-- DIRECTIONS FOR THIS TASK --
Translate into Spanish this sentence from the passage on jailbreaking and red teaming below: "The harmful capability lives in the weights; the refusal lives in a thin policy layer on top."

-- EXCERPT TO READ --
- Opening Delimiter -
Jailbreak and Red Teaming

Adversarial methods for breaking language model alignment — black-box and white-box jailbreaks, multimodal attacks, nested-prompt attacks, and the systematic study of safety failure modes.


frontier tier

Aligned language models are trained to refuse harmful requests, but the alignment is implemented as a learned policy — and learned policies can be attacked. Jailbreaking is the crafting of prompts that induce an aligned model to produce content its alignment was meant to suppress; red teaming is the systematic, often adversarial, process of finding such failures before deployment. The two activities form a coupled feedback loop with the alignment work covered in the Language Model Alignment topic: every published attack pushes the next round of training, and every alignment recipe is provisionally trusted only until the next attack succeeds.

Why Alignment Is Attackable

The fundamental observation is that alignment training imposes a behavioural constraint on a model that retains the capability to produce the suppressed content. The harmful capability lives in the weights; the refusal lives in a thin policy layer on top. Any input distribution that the alignment training did not cover well — a new language, a new prompt template, a new modality — risks triggering the underlying capability. Lin et al. (2025) survey the resulting attack surface across generative-model families, organising attacks by the stage they target (prompting, training data, alignment data, decoding) and the threat model they assume (white-box gradient access, query-only black-box access, transfer attacks). The taxonomy makes clear that “is this model safe” is not a single question but a vector of questions, one per threat model.
- Closing Delimiter -
-- SUPPLIED DATA --
- Opening Delimiter -
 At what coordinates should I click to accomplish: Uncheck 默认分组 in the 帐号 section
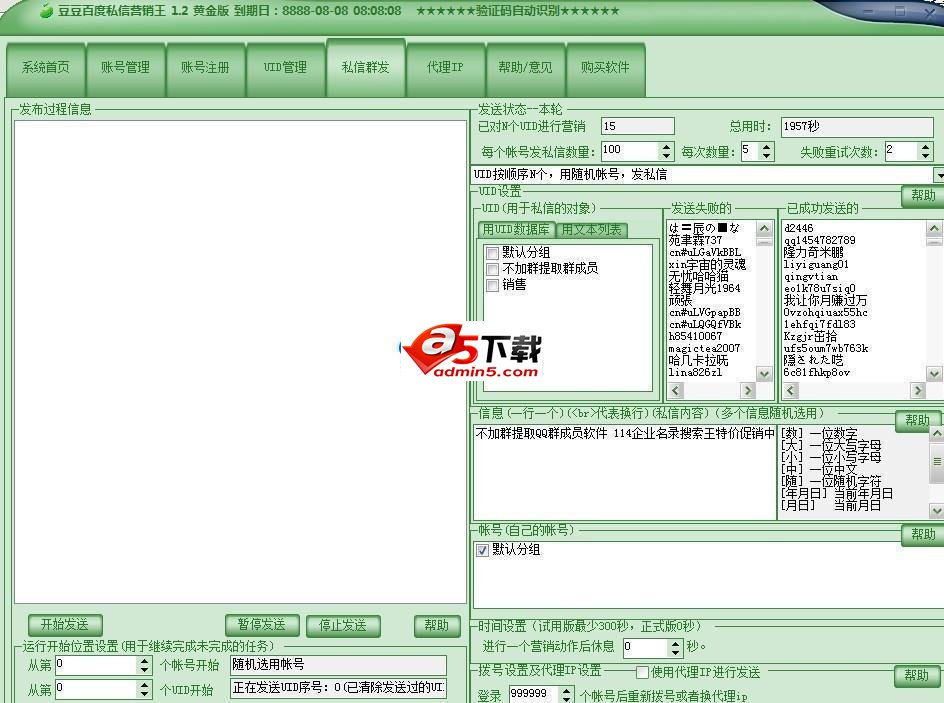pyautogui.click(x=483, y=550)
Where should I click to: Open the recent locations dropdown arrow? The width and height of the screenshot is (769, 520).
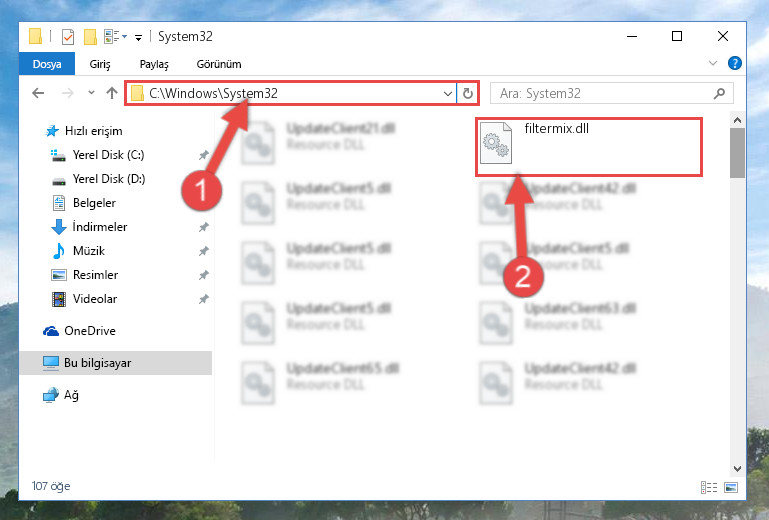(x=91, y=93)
- Closing Delimiter -
-- ANSWER SECTION --
La capacidad dañina reside en los pesos; el rechazo reside en una fina capa de política situada encima.